Watson denounced for racism

By Mischa Fierer

Prominent geneticist and U of C graduate James Dewey Watson (S.B. ’47), who, with partner Francis Crick, earned worldwide acclaim in the 1950s for the discovery of DNA’s double-helix structure, garnered widespread criticism in Britain and around the world this week for suggesting during an interview that tests have shown that black people are not as intelligent as whites.

The quote appeared in an October 14 article in the Times of London magazine and led London’s Science Museum to cancel a sold-out event at which Watson was to discuss his recently published memoirs.

The article quoted Watson as saying that he was “inherently gloomy about the prospect of Africa” because “all our social policies are based on the fact that their intelligence is the same as ours—whereas all the testing says ‘not really.’” The article also cited him as hoping that all people are equal but as saying that “people who have to deal with black employees find this not true.”

Now one of the most influential scientists alive, Watson came to the U of C at the age of 15. After earning a graduate degree from Indiana University, he went to work at the University of Cambridge’s Cavendish Laboratory where he partnered with Crick and other scientists to make the DNA discovery.

“Watson has always been opinionated,” Herbert Friedmann, associate professor of biochemistry and molecular biology, said in an e-mail interview.

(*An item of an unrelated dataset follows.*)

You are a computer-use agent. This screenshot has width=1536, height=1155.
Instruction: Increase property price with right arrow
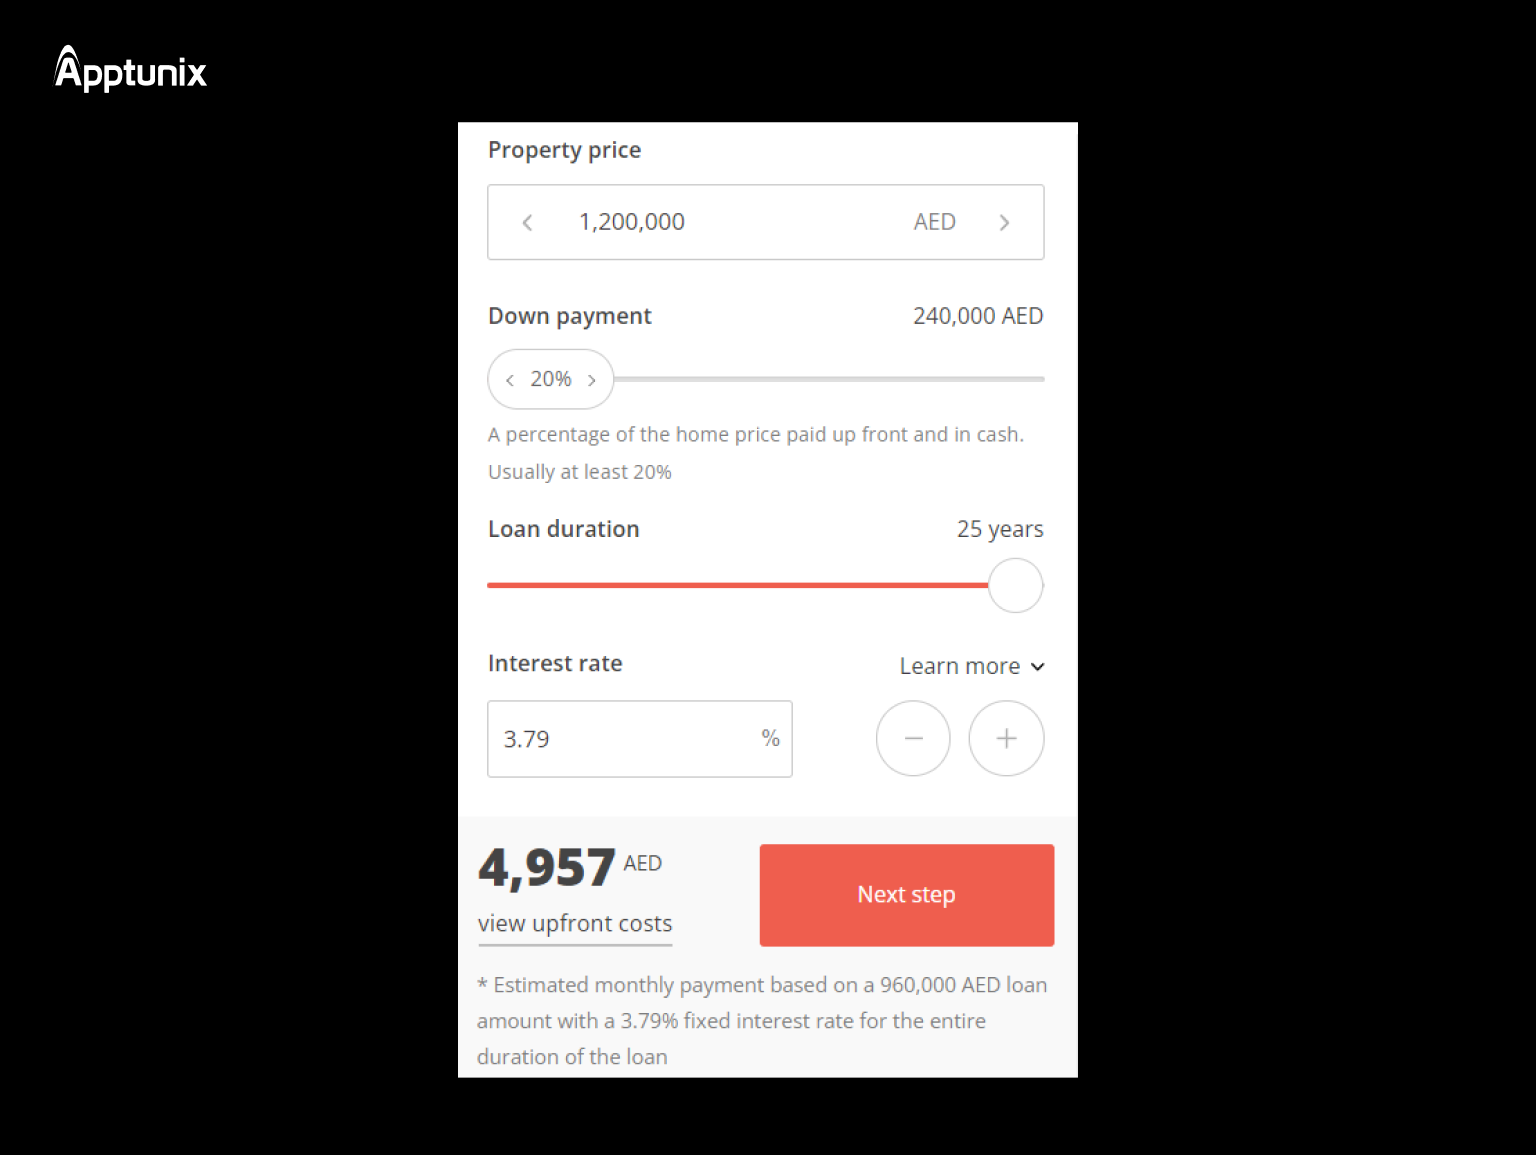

Although he has made controversial comments about race in the past, this time Watson has publicly rejected the notions of race that were attributed to him. “I cannot understand how I could have said what I am quoted as having said,” Watson said in a written statement given to the Associated Press on Thursday.

“To all those who have drawn the inference from my words that Africa, as a continent, is somehow genetically inferior, I can only apologize unreservedly. That is not what I meant. More importantly from my point of view, there is no scientific basis for such a belief,” Watson wrote.

Some scholars have remained unfazed by Watson’s comments, viewing them as the latest incarnations of Watson’s seat-of the-pants personality. Others have expressed grave concerns about the possible ramifications.“I know what to expect,” Eugene Goldwasser, professor emeritus of biochemistry at the University said. Goldwasser, a long-time friend of Watson’s, said that Watson is “not racist” but that he “shoots from the hip” without thinking about the consequences.

Goldwasser said it is “in his nature” to “make statements which are challenging” but that as a personal friend of Watson’s he is not taken aback by his remarks because he is used to it. “He’s done it in the past and he’ll do it in the future,” he said.

But some academics are deeply troubled by his comments.

“It’s a frightening reincarnation of a 500-year-old idea,” Ellen Scott, associate professor of sociology at the University of Oregon, said.

According to Scott, the idea behind Watson’s comments has never had a scientific foundation. Moreover, the genetic idea that some groups of people are physiologically better has been used in colonialism, Nazi Germany, slavery, and the exploitation of women, she said.

Watson was the recipient of the 2007 Chicago Alumni Medal, which recognizes outstanding achievements by alumni.